Di Indonesia, tradisi orang yang berulang tahun mentraktir keluarga, teman, atau rekan kerja merupakan kebiasaan yang telah lama dikenal. Berbeda dengan banyak negara Barat yang umumnya memberikan hadiah atau mentraktir orang yang berulang tahun, masyarakat Indonesia lebih sering merayakan momen tersebut dengan berbagi kepada orang lain.
Pengamat sosial Universitas Indonesia Devie Rahmawati menjelaskan bahwa tradisi tersebut berkaitan dengan karakter masyarakat Indonesia yang bersifat komunal. Rasa syukur atas ulang tahun, kelulusan, atau pencapaian lainnya lazim diwujudkan melalui kegiatan berbagi, seperti mengadakan makan bersama atau membagikan makanan kepada orang di sekitar.
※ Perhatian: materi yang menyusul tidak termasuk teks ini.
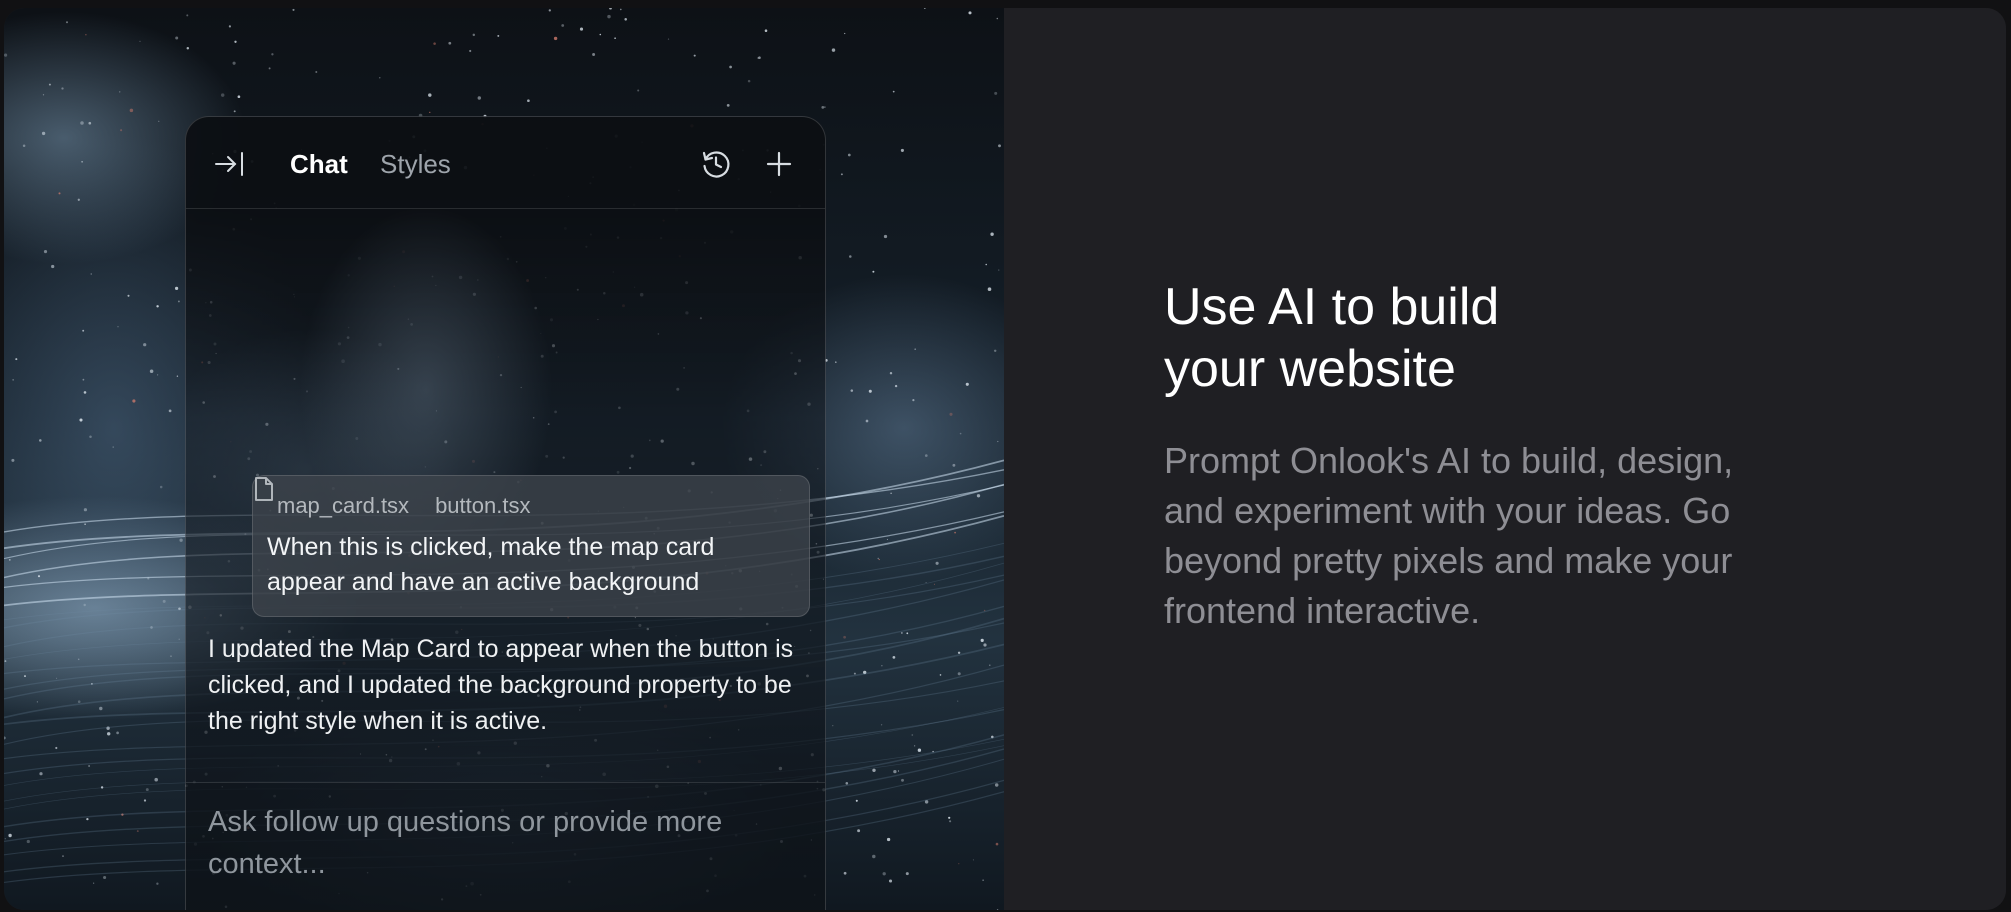 This screenshot has width=2011, height=912. Describe the element at coordinates (344, 506) in the screenshot. I see `file-chip-label: map_card.tsx` at that location.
Sebaliknya, masyarakat di banyak negara Barat cenderung berorientasi pada keluarga inti sehingga perayaan ulang tahun lebih sering dilakukan bersama keluarga atau sahabat dekat, sementara tamu biasanya tidak mengharapkan jamuan dari orang yang berulang tahun.
Menurut Devie, makna utama tradisi traktir adalah mempererat hubungan sosial dan berbagi kebahagiaan. Ia juga mengingatkan agar tradisi tersebut tidak menjadi beban ekonomi, melainkan disesuaikan dengan kemampuan masing-masing sehingga kebersamaan tetap menjadi tujuan utama.